[TASK INPUT Boundary: Start]
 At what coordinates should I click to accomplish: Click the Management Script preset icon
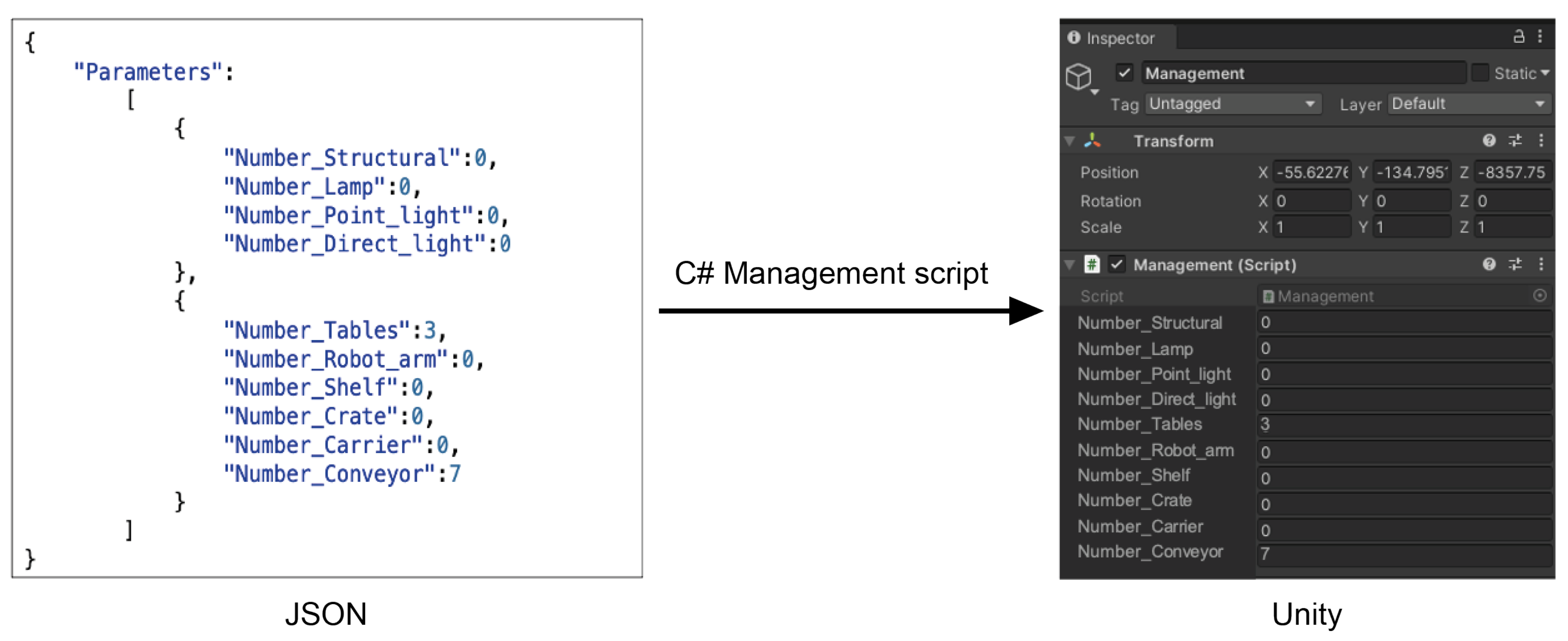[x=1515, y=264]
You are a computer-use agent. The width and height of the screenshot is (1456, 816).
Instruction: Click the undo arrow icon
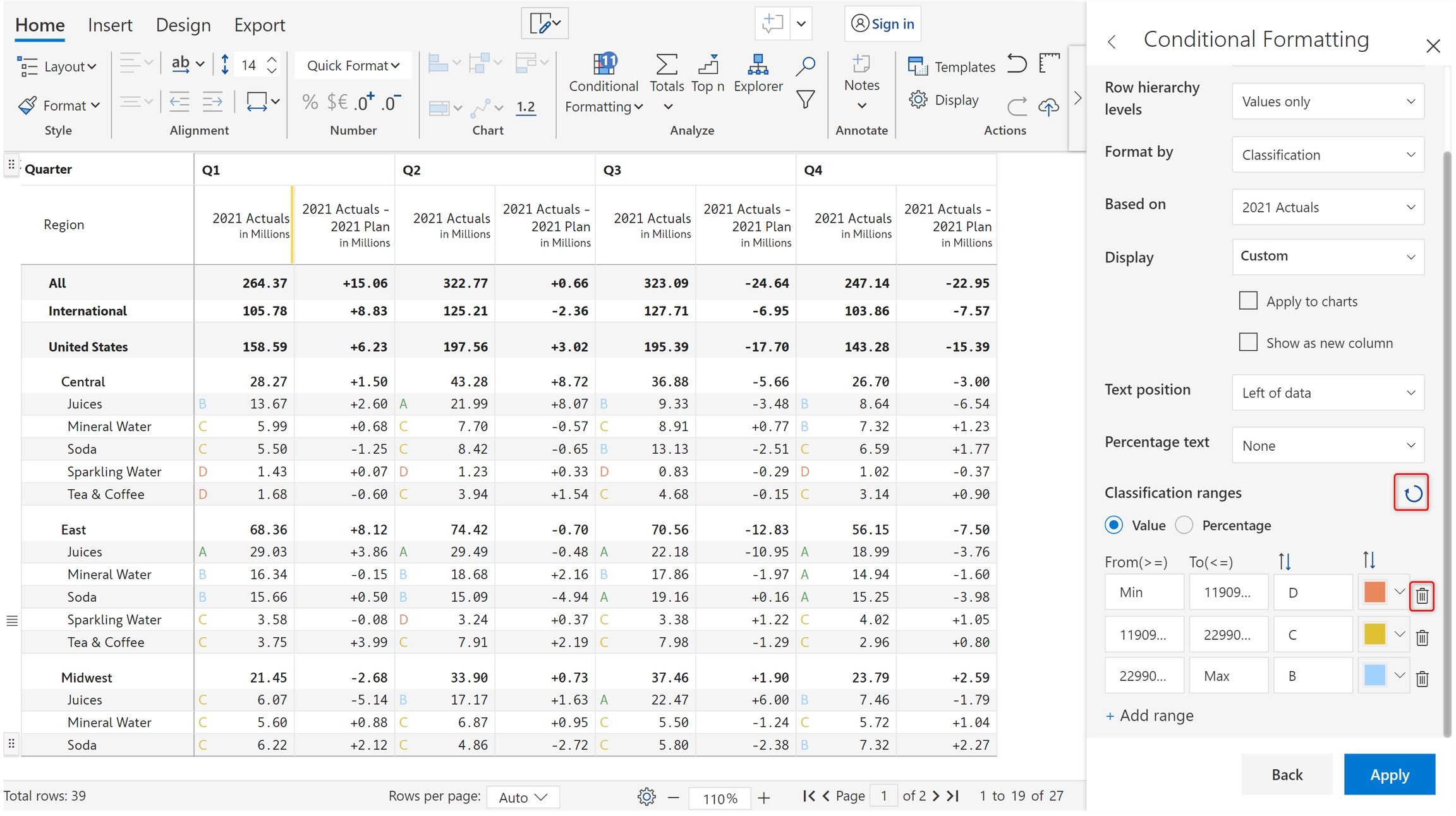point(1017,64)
[TASK INPUT Boundary: End]
- _TASK OBJECTIVE_:
Every line of the material above must be written out exactly, with no pictures.

- _TASK RESULT_:
 At what coordinates should I click to accomplish: Click the Management Script preset icon
[x=1515, y=264]
You are a computer-use agent. The width and height of the screenshot is (1456, 816).
Instruction: Click the undo arrow icon
point(1017,64)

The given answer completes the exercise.